NetFabric/NetFabric.Hyperlinq

Rethink return types

aalmada opened this issue ยท 11 comments

LINQ has always been given as the example of functional programming in C#. It was introduced when C# was mostly an imperative language. This has radically changed in the latest versions of C# but LINQ has stayed unchanged...

I'm no expert in functional programming but it seems to me that methods like First(), Single(), Last(), Min(), Max() and Average() have some issues. They all throw exceptions when the source is empty. Single() also throws when the source has more than one item. ElementAt() throws an exception when the index parameter is out of bounds.

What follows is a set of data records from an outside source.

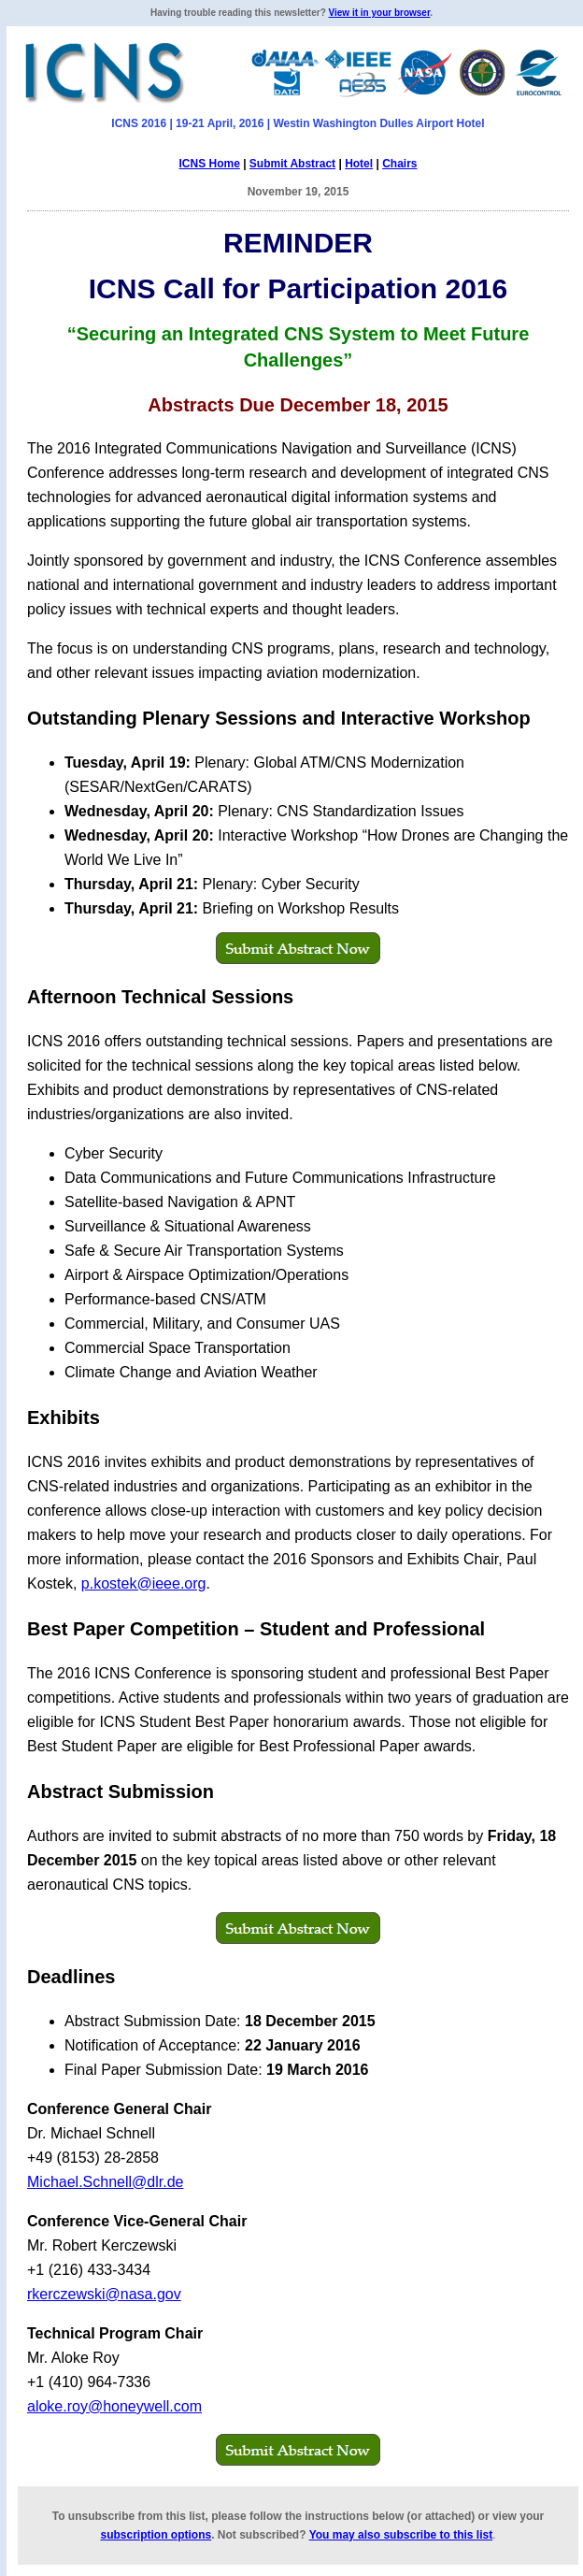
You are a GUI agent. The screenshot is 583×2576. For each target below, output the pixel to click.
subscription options (156, 2534)
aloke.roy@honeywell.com (114, 2406)
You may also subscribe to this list (401, 2534)
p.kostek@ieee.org (143, 1583)
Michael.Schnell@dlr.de (105, 2182)
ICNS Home (208, 163)
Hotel (359, 163)
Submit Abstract (292, 163)
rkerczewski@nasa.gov (104, 2294)
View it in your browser (380, 12)
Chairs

Throwing exceptions causes side effects...

There are some alternative like FirstOrDefault(), SingleOrDefault(), LastOrDefault(), DefaultIfEmpty() and ElementAtOrDefault() that return the default value of the return type when the source is empty or the index parameter is out of bounds. DefaultIfEmpty() has a second overload that allows the return of a predefined value. This is still an issue for value-types because the default value or even the predefined one may be possible values of the source. SingleOrDefault() still throws when the source has more than one item.

This project is not constrained by breaking changes avoidance. I want it to be a "better" version of LINQ. Keeping a familiar API but taking advantage of newer language features to improve performance and usability.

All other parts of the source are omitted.